Foto: Das Ensemble © Hamburger Kammerspiele
Text:Sören Ingwersen, am 30. Januar 2017
Heißt es eigentlich Büffelhorde oder Büffelherde? Auch auf verbalen Nebenschauplätzen verteidigt man seine Position erbittert im Kreis der vier Personen, die in einer Luxusvilla in den Hügeln Hollywoods zusammengefunden haben, um offenbar etwas Wichtiges zu besprechen. Was, erfährt der Zuschauer erst spät in der deutschsprachigen Erstaufführung von Neil LaButes Komödie „Ganzkörpereinsatz“ an den Hamburger Kammerspielen.

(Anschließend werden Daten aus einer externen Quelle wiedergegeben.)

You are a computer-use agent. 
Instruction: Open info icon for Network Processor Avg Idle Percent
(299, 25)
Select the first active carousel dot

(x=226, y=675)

Auf dem sandigen Bühnenboden fristen Skulpturen der Marke „aus Schrott mach Kunst“ ihr tristes Dasein – Ausstatterin Maren Christensens Sinnbild für die Beziehungswüste, in der die beiden Paare sich befinden: die auf ihren Stöckelschuhen oft vergeblich um Haltung und Halt bemühte Hausherrin Karen; ihre intellektuelle und kampfsporterprobte Lebenspartnerin Bev; Macho Steve, der mit unbekümmerter Eitelkeit frauenfeindliche Floskeln produziert; und sein blondes Anhängsel Missy, der es mit naiver Treffsicherheit gelingt, immer im richtigen Moment das Falsche zu sagen.

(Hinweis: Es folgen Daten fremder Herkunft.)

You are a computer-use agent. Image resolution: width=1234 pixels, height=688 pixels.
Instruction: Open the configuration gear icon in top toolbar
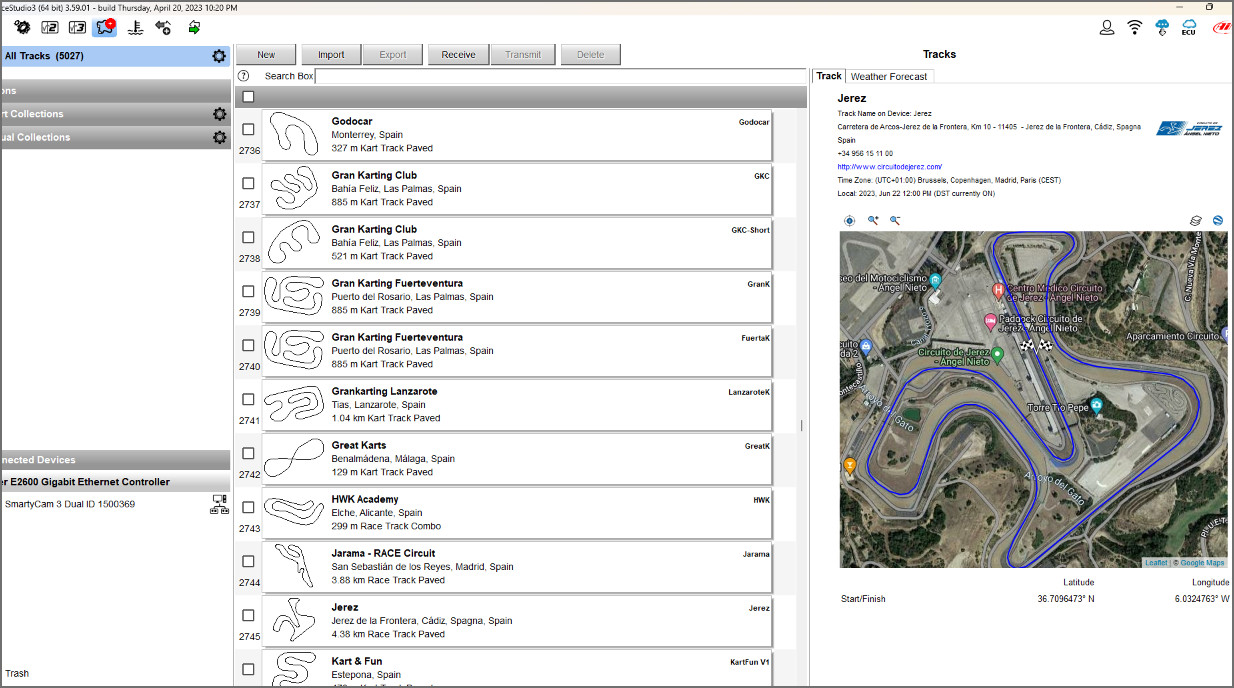pos(22,27)
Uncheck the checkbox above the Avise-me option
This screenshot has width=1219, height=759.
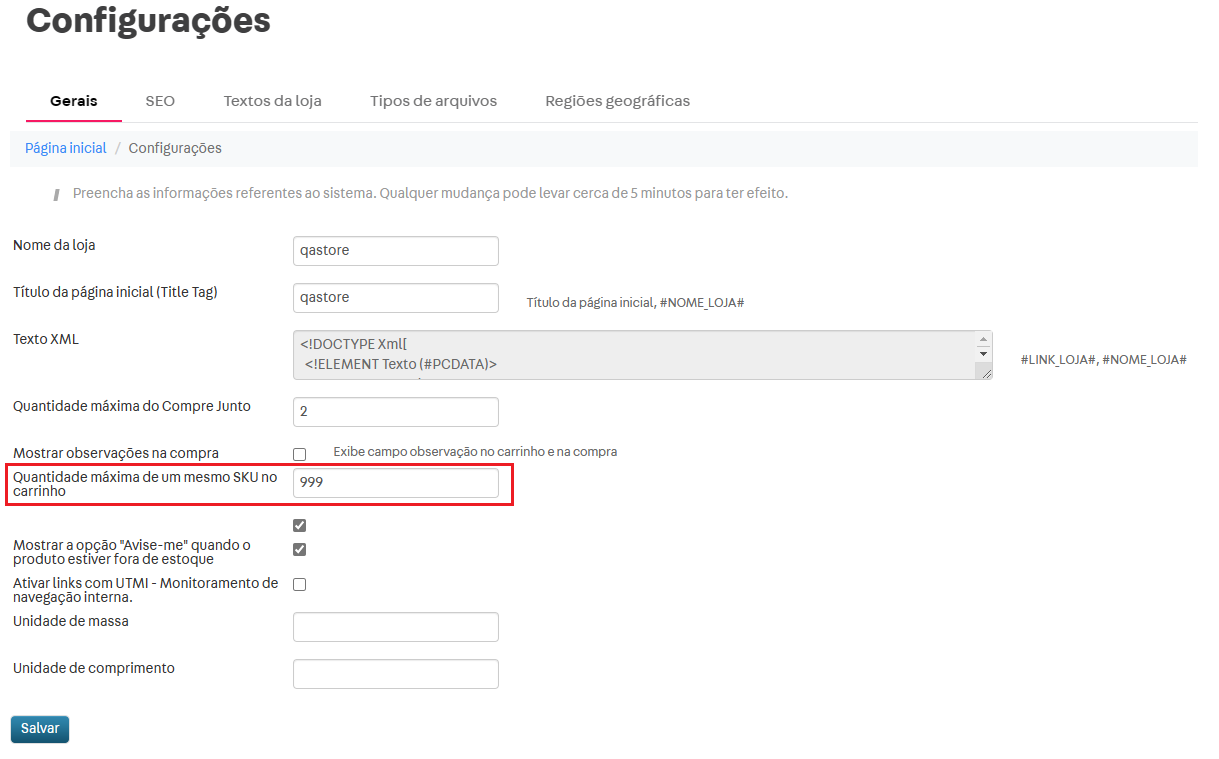299,524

Eine Figurenkonstellation, deren satirisches Potenzial auch eine Yasmina Reza für ihre Zimmerschlachten zu nutzen wusste. Und wie bei Reza werden auch hier zwischendurch Häppchen zur Stärkung verteilt – bis Steve und Karen die Katze aus dem Sack lassen: Der Regisseur, der mit ihnen derzeit einen Film dreht, möchte, das die beiden realen Sex vor der Kamera haben. Karen, die seit ihrem Coming-out als Lesbe kaum noch Rollen angeboten bekommt, und Steve, der mit seinem fortgeschrittenen Alter hadert, erhoffen sich durch den freizügigen Auftritt einen Karriereschub und wollen von ihren Lebenspartnern eine Einverständniserklärung für den berufsbedingten Seitensprung.

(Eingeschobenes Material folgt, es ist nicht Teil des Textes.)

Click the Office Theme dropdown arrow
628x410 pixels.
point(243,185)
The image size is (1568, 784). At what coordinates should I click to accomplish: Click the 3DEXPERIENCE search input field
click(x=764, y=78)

Während Bev blockiert, sieht Missy die Sache locker. Eine gemeinsam erstellte Liste soll entscheiden, was erlaubt ist und was nicht: Anal oder oral? Lecken oder stecken? Schlucken oder spucken? Auf jeden Fall keine Tiere. Im Theatersaal wird es unruhig. Die unverblümte Erörterung von Sexualpraktiken überschreitet die Grenze des guten Geschmacks, ist aber – mit Wortführerin Missy, die sich hier als echter Profi outet – ziemlich komisch, was auch für Kai Wessels Inszenierung im Ganzen gilt.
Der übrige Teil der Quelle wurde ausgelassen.